TASK OBJECTIVE:
Restate word for word the entries below, starting with the line with "[Gobernador Armenta se" and continuing through the line with "Municipios (396, 766)". Include both of those lines and no others.

*** PROVIDED RECORDS ***

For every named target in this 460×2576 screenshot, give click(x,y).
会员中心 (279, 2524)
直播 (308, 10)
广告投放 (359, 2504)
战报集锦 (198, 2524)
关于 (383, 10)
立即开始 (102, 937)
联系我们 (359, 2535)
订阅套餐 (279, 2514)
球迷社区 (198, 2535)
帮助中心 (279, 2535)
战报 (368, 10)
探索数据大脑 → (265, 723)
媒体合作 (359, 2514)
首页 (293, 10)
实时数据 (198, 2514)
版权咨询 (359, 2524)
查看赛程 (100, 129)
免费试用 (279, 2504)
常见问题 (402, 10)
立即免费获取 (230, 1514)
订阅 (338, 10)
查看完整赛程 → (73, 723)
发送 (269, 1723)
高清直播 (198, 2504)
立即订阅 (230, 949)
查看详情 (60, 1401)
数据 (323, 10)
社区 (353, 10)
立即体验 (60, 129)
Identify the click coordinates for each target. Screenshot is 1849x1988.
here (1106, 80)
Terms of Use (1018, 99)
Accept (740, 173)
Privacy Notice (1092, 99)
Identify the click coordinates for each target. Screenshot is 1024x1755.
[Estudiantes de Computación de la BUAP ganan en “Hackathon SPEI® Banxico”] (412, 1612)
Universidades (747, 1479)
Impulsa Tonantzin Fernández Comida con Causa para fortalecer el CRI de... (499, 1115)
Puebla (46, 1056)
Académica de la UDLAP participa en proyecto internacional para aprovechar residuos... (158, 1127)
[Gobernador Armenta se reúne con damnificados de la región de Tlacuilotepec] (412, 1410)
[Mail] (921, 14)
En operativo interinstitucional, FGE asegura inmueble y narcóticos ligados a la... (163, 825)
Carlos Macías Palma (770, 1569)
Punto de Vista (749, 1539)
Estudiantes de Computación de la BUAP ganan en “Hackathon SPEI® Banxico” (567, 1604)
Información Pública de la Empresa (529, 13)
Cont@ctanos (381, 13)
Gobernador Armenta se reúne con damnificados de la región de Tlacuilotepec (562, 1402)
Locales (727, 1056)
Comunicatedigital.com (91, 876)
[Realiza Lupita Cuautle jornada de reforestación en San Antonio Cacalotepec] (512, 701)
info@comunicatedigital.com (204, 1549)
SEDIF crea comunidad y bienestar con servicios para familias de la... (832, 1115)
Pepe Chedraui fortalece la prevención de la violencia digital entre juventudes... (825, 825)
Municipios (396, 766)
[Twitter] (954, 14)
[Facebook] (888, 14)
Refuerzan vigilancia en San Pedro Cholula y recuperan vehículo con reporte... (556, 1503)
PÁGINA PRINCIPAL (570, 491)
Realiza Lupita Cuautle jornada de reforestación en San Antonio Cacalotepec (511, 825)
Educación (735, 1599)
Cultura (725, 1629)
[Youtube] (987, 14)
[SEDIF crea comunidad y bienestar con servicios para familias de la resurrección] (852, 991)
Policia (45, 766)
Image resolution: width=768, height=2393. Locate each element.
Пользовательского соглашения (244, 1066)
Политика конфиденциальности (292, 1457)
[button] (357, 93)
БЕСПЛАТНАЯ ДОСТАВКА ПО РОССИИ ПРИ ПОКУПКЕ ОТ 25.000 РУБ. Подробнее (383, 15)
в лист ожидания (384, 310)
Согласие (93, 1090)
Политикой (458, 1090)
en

*** End of PROVIDED RECORDS ***

RESPONSE TO THIS EXERCISE:
[Gobernador Armenta se reúne con damnificados de la región de Tlacuilotepec] (412, 1410)
[Mail] (921, 14)
En operativo interinstitucional, FGE asegura inmueble y narcóticos ligados a la... (163, 825)
Carlos Macías Palma (770, 1569)
Punto de Vista (749, 1539)
Estudiantes de Computación de la BUAP ganan en “Hackathon SPEI® Banxico” (567, 1604)
Información Pública de la Empresa (529, 13)
Cont@ctanos (381, 13)
Gobernador Armenta se reúne con damnificados de la región de Tlacuilotepec (562, 1402)
Locales (727, 1056)
Comunicatedigital.com (91, 876)
[Realiza Lupita Cuautle jornada de reforestación en San Antonio Cacalotepec] (512, 701)
info@comunicatedigital.com (204, 1549)
SEDIF crea comunidad y bienestar con servicios para familias de la... (832, 1115)
Pepe Chedraui fortalece la prevención de la violencia digital entre juventudes... (825, 825)
Municipios (396, 766)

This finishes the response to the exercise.